Task details: Pull out each line in the records below that contains the word "click".
◇ ◇ ◇ ◇ ◇
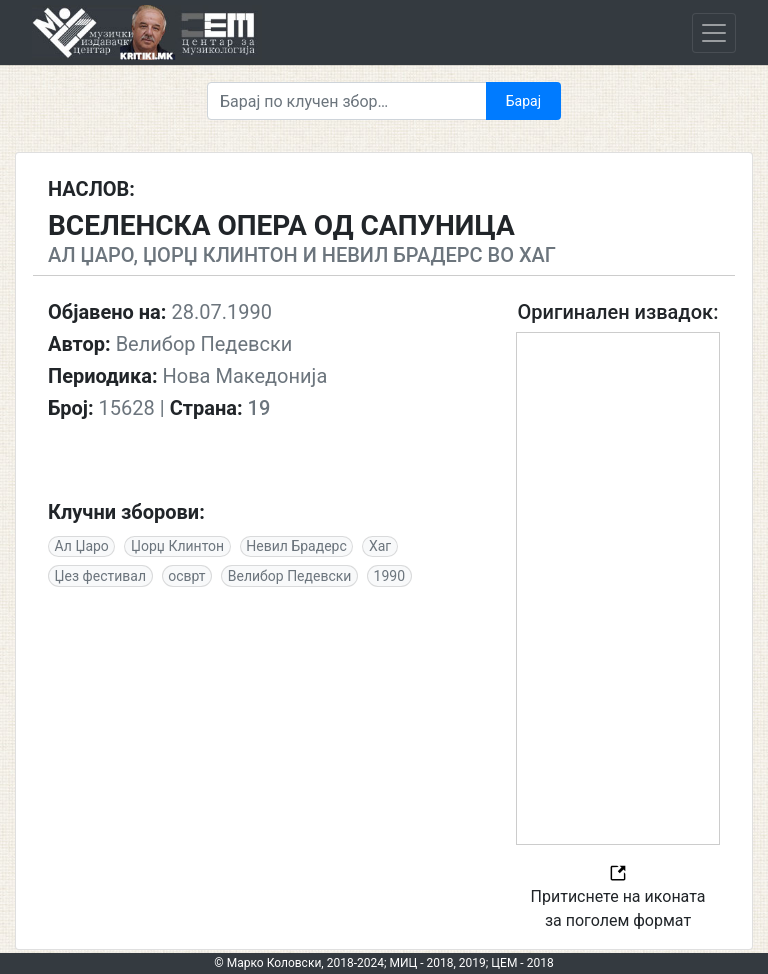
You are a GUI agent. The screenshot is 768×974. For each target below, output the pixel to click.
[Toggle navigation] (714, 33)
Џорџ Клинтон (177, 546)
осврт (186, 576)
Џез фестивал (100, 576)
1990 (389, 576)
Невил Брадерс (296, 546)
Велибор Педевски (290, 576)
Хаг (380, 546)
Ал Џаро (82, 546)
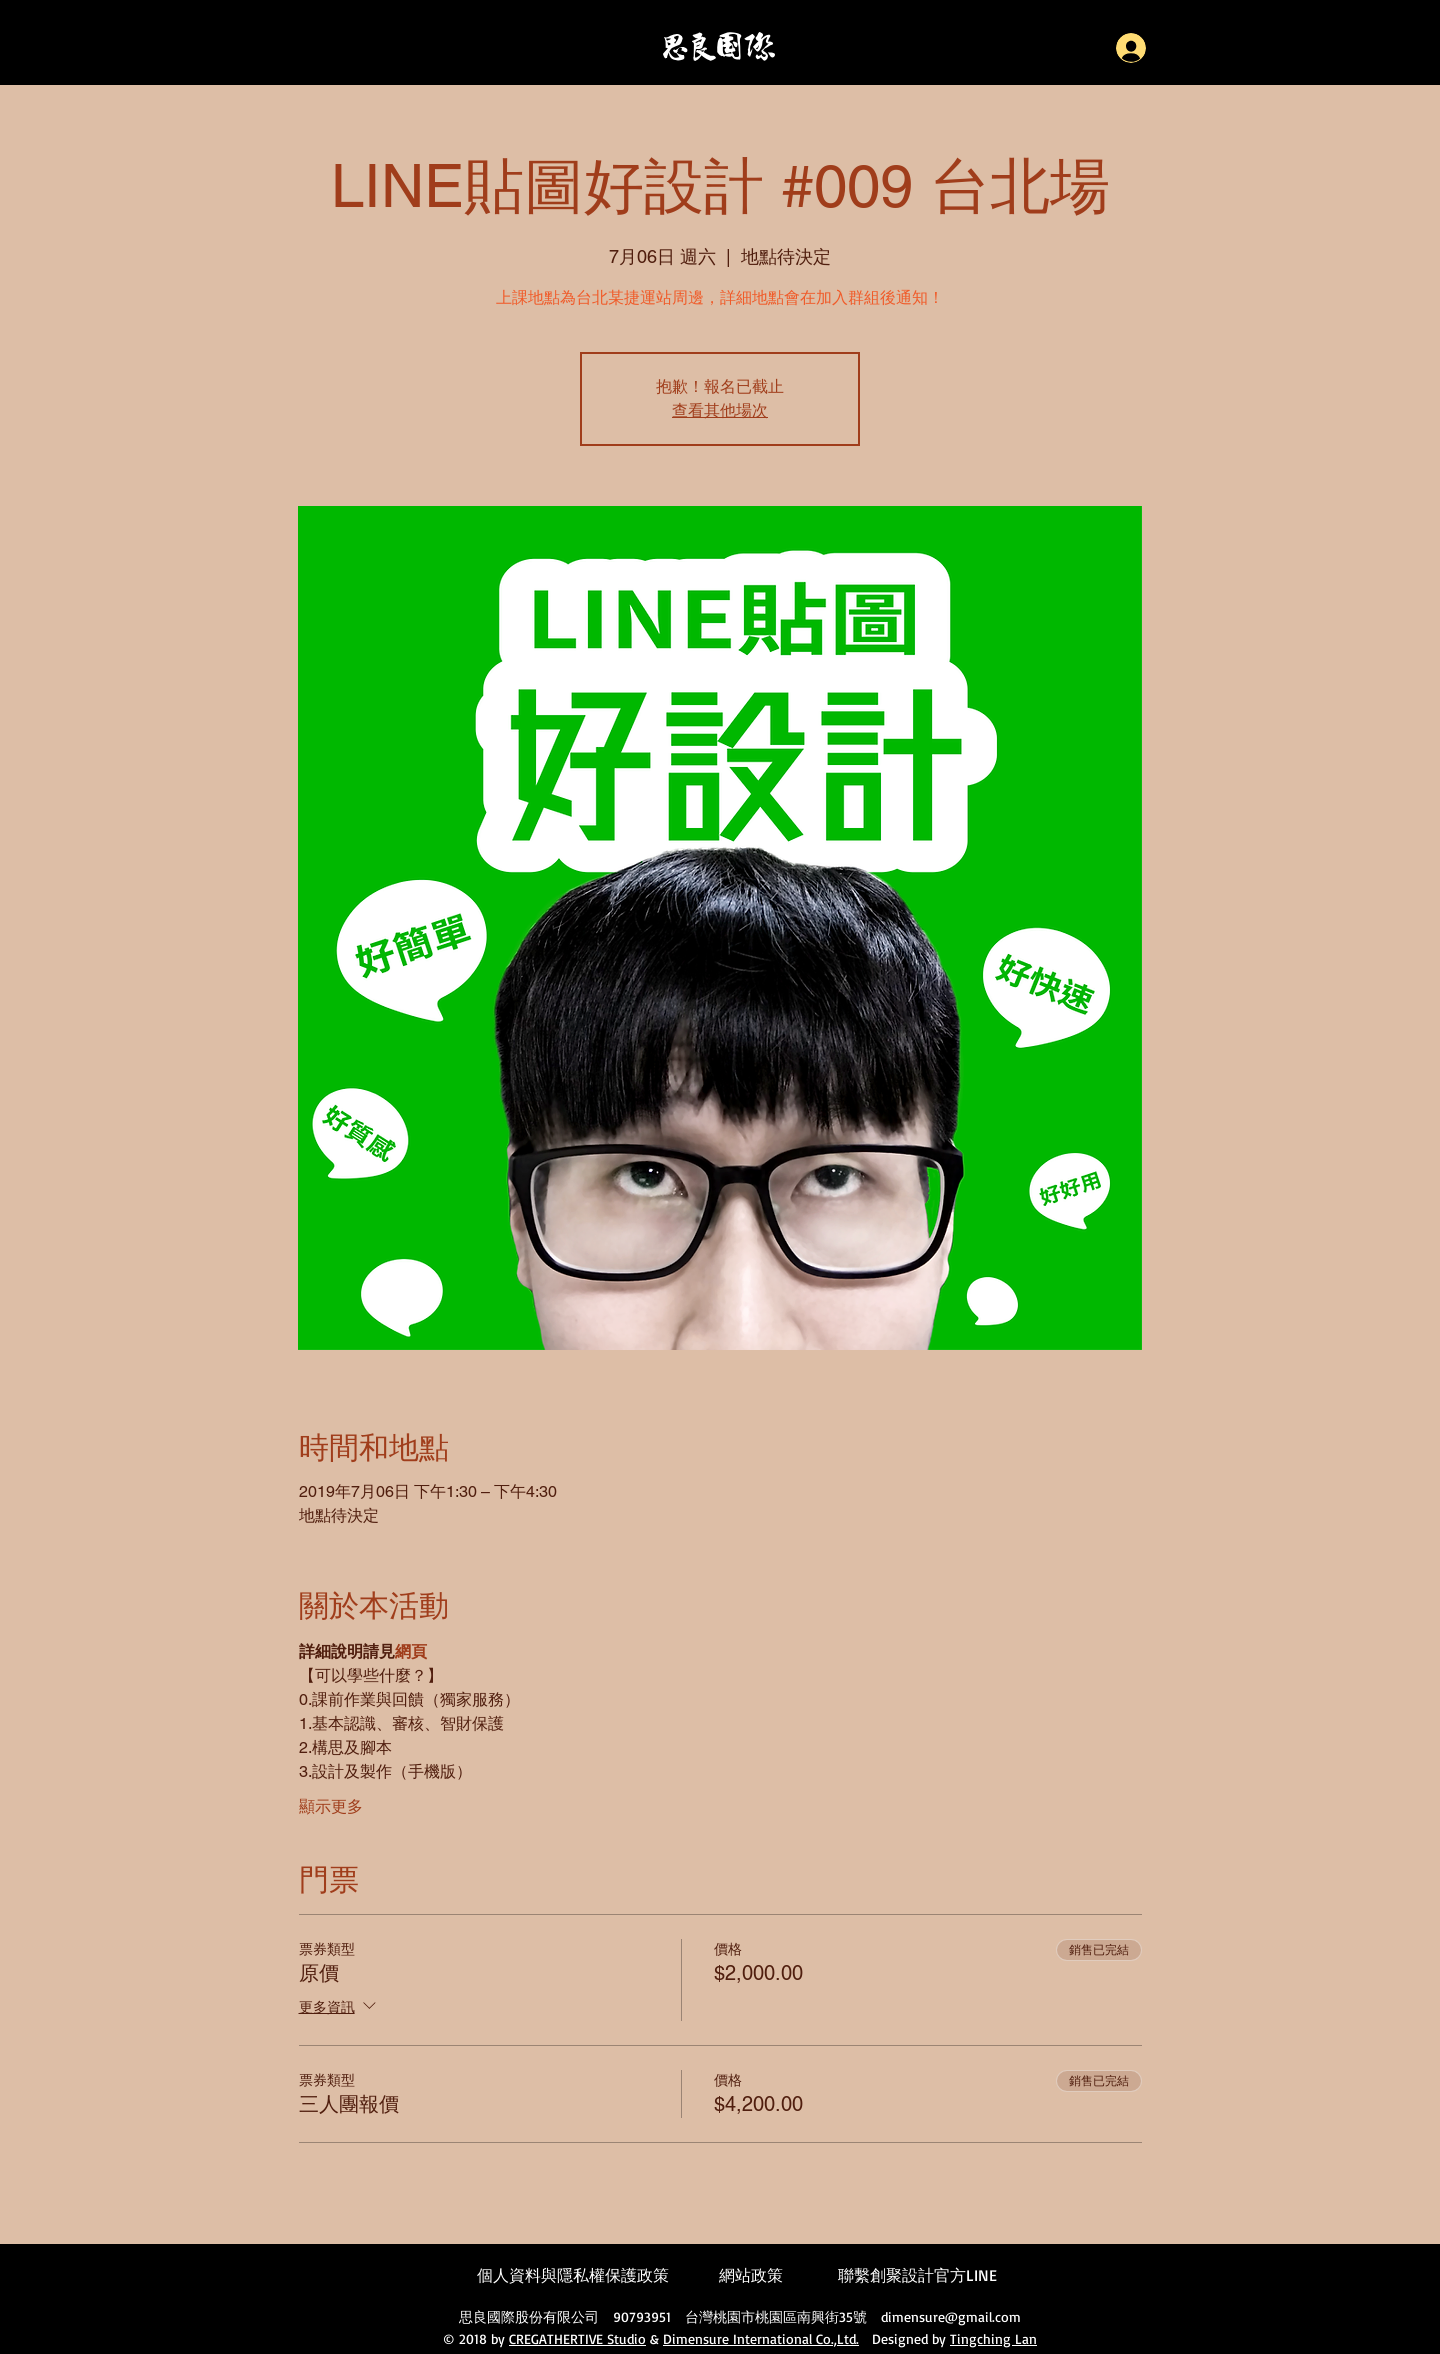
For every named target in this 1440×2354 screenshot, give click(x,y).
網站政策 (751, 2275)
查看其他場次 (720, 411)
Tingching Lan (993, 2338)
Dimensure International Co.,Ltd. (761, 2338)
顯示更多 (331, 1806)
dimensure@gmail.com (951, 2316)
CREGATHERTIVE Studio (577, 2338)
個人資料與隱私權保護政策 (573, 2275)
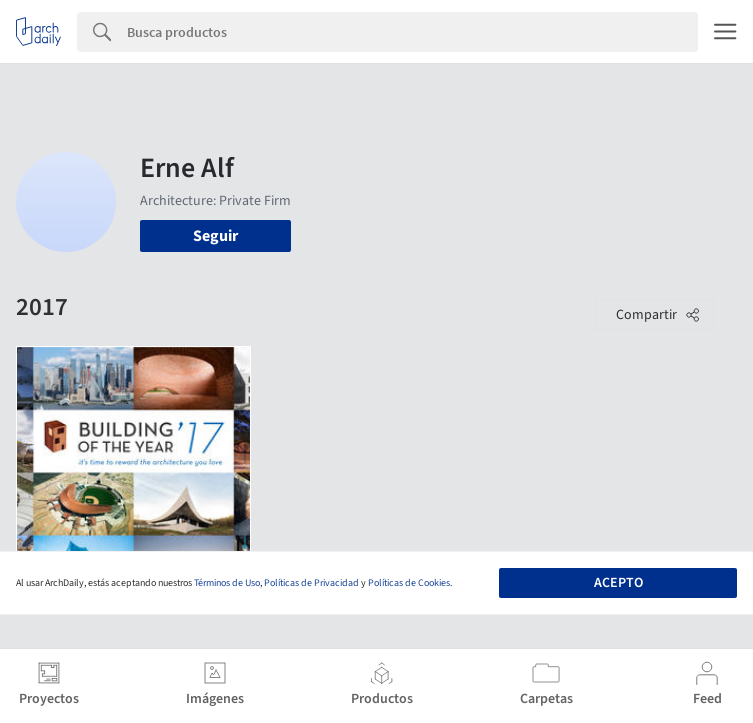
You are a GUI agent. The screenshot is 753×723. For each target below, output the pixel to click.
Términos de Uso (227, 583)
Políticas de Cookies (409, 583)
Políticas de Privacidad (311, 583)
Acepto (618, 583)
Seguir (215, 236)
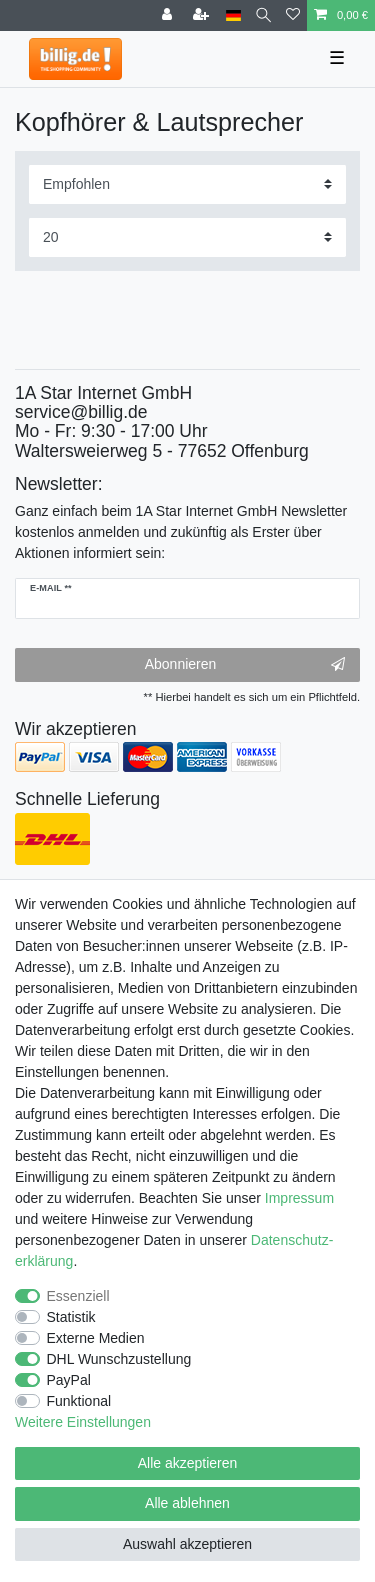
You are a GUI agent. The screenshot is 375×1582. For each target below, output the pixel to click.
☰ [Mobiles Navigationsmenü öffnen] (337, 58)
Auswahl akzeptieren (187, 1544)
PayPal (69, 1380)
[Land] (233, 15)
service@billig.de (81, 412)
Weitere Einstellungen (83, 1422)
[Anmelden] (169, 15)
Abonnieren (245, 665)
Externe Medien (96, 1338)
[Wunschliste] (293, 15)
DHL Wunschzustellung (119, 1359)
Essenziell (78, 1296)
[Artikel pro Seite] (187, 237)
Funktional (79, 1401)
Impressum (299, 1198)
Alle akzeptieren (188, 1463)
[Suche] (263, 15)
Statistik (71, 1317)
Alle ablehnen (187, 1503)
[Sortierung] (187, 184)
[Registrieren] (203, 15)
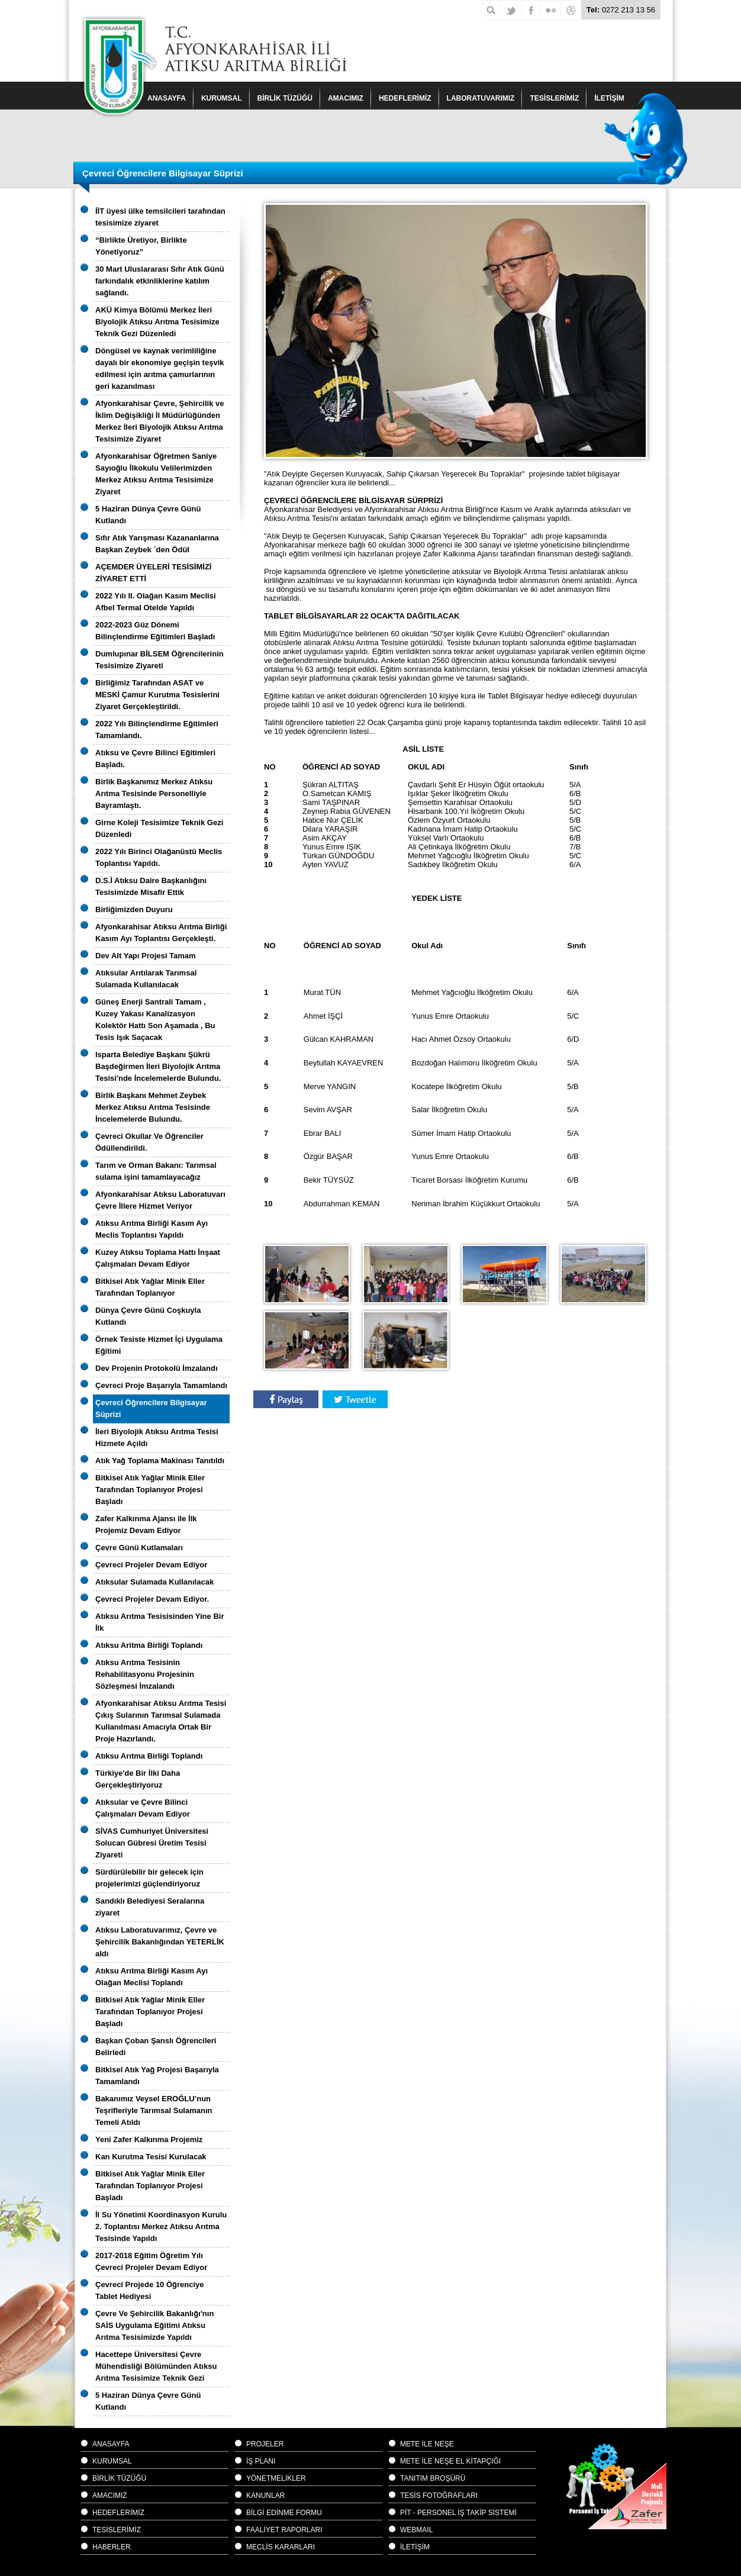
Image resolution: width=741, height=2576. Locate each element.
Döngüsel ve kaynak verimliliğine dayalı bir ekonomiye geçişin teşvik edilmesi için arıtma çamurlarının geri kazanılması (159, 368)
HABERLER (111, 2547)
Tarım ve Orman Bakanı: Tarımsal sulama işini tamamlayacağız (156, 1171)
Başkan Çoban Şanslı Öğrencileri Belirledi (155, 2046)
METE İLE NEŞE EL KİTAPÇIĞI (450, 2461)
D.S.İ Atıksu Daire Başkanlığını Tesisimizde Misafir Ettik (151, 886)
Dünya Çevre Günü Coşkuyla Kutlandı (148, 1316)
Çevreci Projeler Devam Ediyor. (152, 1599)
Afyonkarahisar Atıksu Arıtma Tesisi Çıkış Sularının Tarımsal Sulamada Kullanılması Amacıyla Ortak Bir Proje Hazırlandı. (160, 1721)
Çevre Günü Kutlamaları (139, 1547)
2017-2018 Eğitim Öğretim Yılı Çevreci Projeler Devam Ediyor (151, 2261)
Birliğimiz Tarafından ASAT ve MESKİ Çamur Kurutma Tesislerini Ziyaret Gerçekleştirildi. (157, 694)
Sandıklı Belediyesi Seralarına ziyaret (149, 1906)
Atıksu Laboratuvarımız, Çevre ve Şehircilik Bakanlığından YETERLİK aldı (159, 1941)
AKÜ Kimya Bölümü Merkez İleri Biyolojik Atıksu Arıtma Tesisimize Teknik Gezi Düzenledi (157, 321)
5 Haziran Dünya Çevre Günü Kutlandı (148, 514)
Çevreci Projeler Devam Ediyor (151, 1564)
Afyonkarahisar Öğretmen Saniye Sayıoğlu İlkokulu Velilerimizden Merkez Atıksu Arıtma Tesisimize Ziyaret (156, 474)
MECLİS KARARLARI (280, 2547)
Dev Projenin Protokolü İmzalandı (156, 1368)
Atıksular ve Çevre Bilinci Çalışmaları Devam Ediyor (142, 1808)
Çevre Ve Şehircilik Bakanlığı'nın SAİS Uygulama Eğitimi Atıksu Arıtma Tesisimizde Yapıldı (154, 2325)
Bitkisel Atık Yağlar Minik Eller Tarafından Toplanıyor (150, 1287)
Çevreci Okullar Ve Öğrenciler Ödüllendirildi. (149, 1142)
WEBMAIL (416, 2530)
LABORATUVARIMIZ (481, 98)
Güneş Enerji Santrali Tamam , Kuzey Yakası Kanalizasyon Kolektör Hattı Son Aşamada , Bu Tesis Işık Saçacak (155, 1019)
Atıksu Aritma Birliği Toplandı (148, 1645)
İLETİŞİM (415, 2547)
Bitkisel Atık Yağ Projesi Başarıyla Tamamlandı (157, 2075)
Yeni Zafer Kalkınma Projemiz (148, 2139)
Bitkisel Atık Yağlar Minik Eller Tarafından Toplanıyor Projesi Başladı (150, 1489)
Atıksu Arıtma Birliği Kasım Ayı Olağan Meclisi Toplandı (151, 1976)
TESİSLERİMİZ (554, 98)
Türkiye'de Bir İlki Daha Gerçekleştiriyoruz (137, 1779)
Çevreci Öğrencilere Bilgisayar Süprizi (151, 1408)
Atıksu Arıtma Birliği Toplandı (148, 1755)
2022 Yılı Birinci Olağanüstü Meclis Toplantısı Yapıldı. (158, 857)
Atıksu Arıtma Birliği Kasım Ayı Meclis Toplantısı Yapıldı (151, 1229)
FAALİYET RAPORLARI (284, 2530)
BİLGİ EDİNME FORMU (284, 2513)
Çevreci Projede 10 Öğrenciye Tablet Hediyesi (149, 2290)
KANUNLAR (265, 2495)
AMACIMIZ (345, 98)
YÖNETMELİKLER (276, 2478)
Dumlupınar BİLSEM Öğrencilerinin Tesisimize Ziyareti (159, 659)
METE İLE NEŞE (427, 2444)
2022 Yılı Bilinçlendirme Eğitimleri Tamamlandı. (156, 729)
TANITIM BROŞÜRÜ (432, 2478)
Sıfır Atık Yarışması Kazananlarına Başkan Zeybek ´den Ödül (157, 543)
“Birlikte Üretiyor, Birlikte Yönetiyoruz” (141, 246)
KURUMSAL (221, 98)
◇ ◇ ◇ ◇ ◇
Reply:
You are a GUI agent. The screenshot is 768×974. For each target below, output the pixel to click.
For every named target in this 1440×2354 screenshot, give click(x,y).
You are a GUI agent. The screenshot is 753×723. For each target below, output the pixel to click.
You are a GUI agent. The screenshot is 375×1582. For each target below, output the pixel to click.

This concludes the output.